First, thank you for all of your encouragement and support from my dark day. All of your comments were wonderful and well received; some of you were very perceptive as well. I've been wanting to post since then to let everyone know that I've been better (it was a bad day) but I have not had the words after exposing myself so fully... and then my laptop crashed (fixed today). Those who follow me on Twitter have the privy of knowing things are improving and that day was just my "crash" after my failed IVF on top of 6 failed IUI's, coming off of 8 months of hormones, the holidays and going into the new year where I will turn 40!
I did start seeing the IF shrink again and have started taking Xanax 3x's a day... WOW... it takes the edge off the terrible anxiety I was feeling AND I sleep well at night without any other drugs!
My WTF appointment with my RE is on Monday (yes my fertile friends who follow my blog, WTF means what you think it means). I've not spent too much time prepping for it. What do I ask?
- What have you learned about my ability to conceive after 6 IUI's and 1 IVF?
- What are the leading causes of my inability to conceive?
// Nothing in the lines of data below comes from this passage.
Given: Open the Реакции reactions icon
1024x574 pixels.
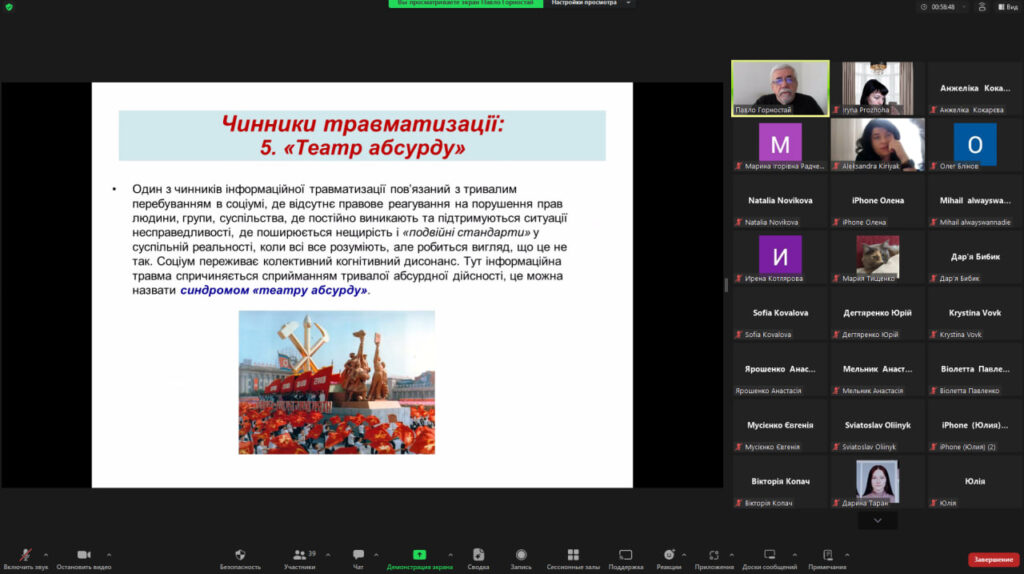Looking at the screenshot, I should tap(669, 555).
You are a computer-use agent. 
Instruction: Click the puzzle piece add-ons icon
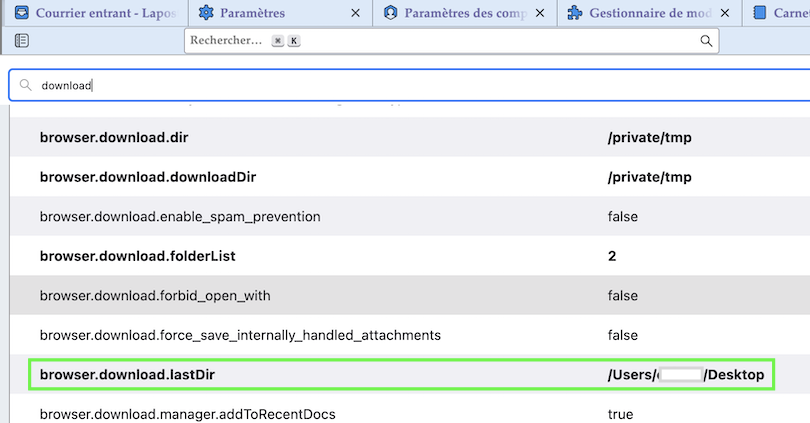pos(575,13)
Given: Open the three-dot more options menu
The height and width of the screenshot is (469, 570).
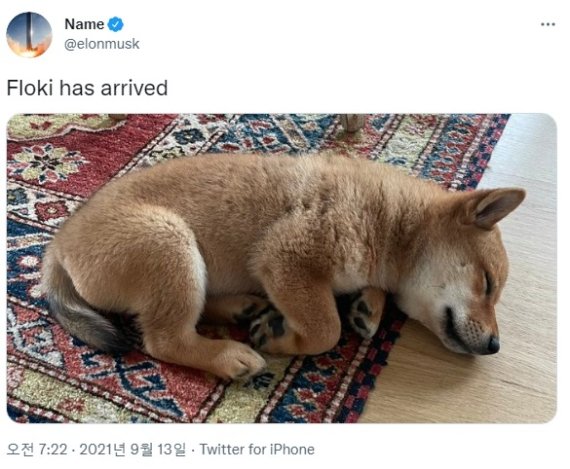Looking at the screenshot, I should (547, 24).
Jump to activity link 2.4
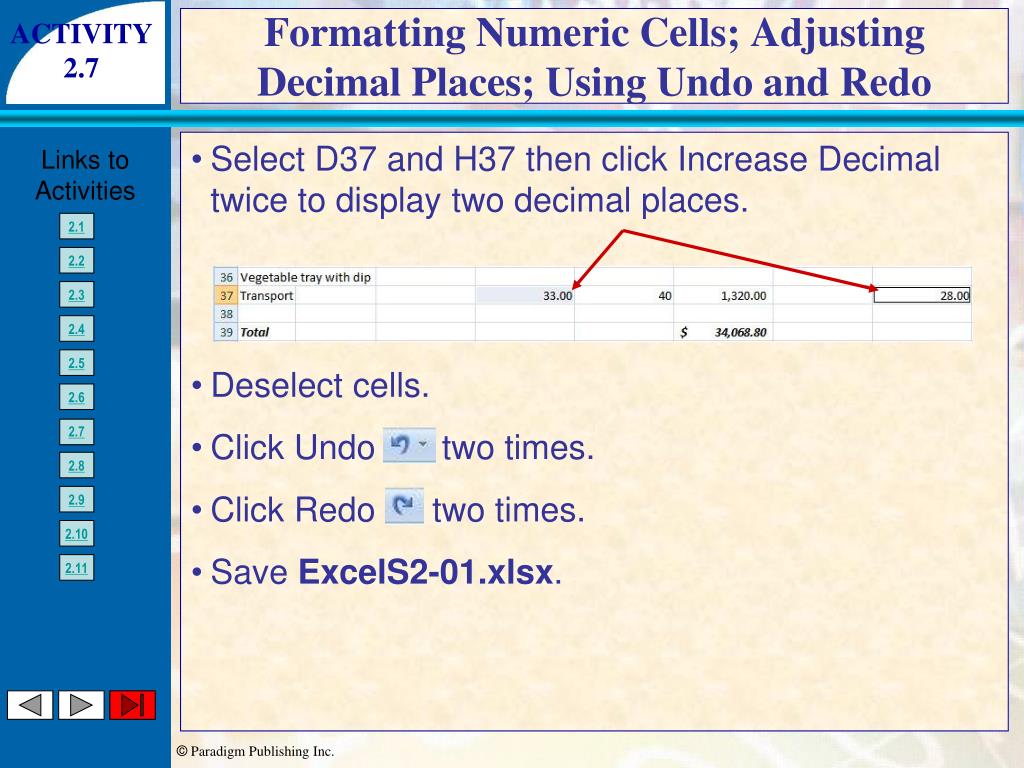Screen dimensions: 1024x768 coord(76,329)
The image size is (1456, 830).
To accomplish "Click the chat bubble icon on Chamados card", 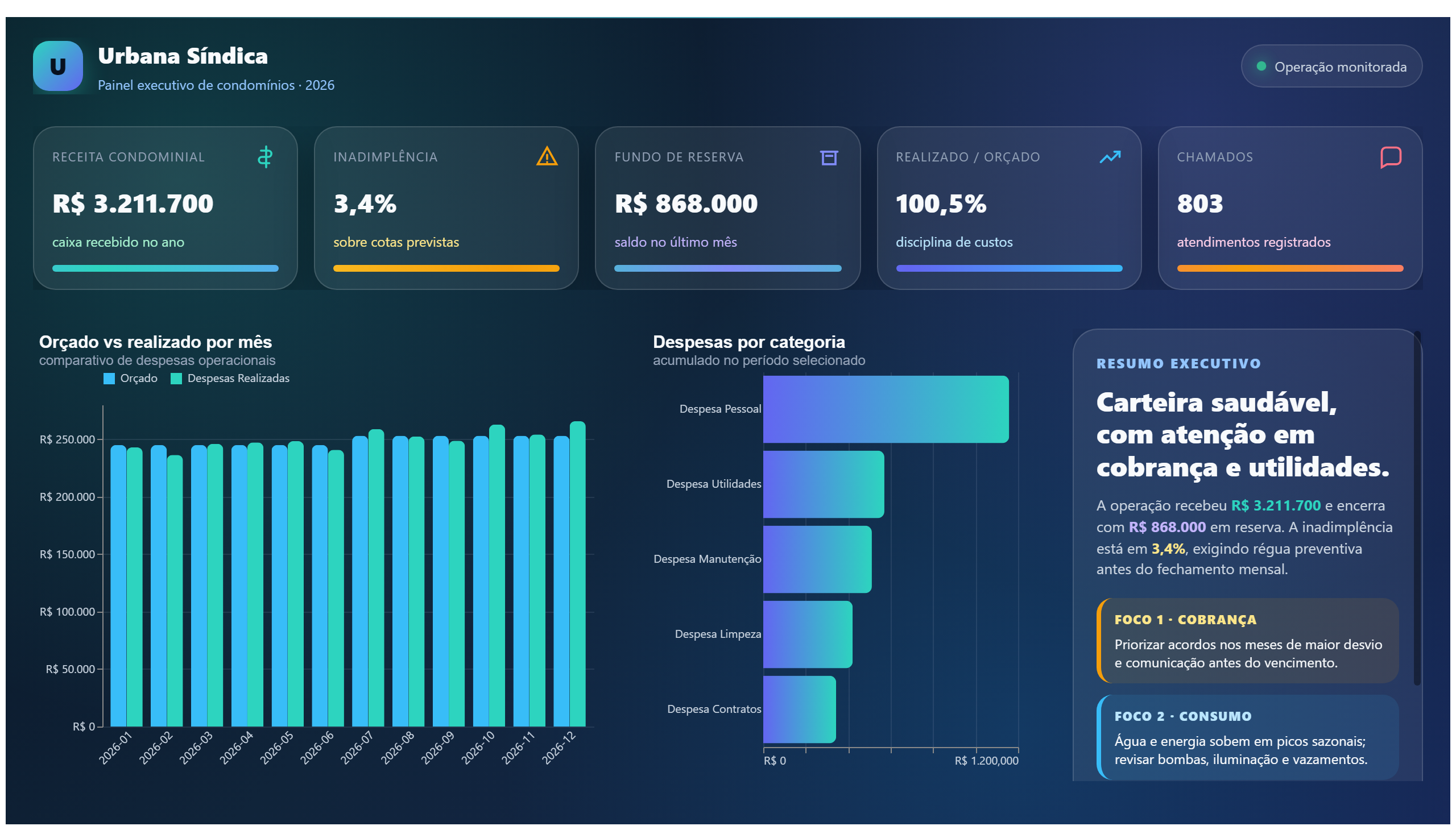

How do we address this?
- What could have been done to improve the number/quality of eggs/embryos from my IVF?
- Will I be able to have a child with my own eggs?
- When can I do another IVF? What will we do differently? What are my chances for success?
What should I add to the list? Will Dr. T have the answers?
It's not been a full month since my IVF BFN but this break has seemed to last an eternity. I've actually enjoyed not counting my cycle days, no injections or suppositories (no alarm going off multiple times daily to remind me to medicate). But I don't enjoy knowing it's a month where I've "wasted" an egg and I have no chance at pregnancy.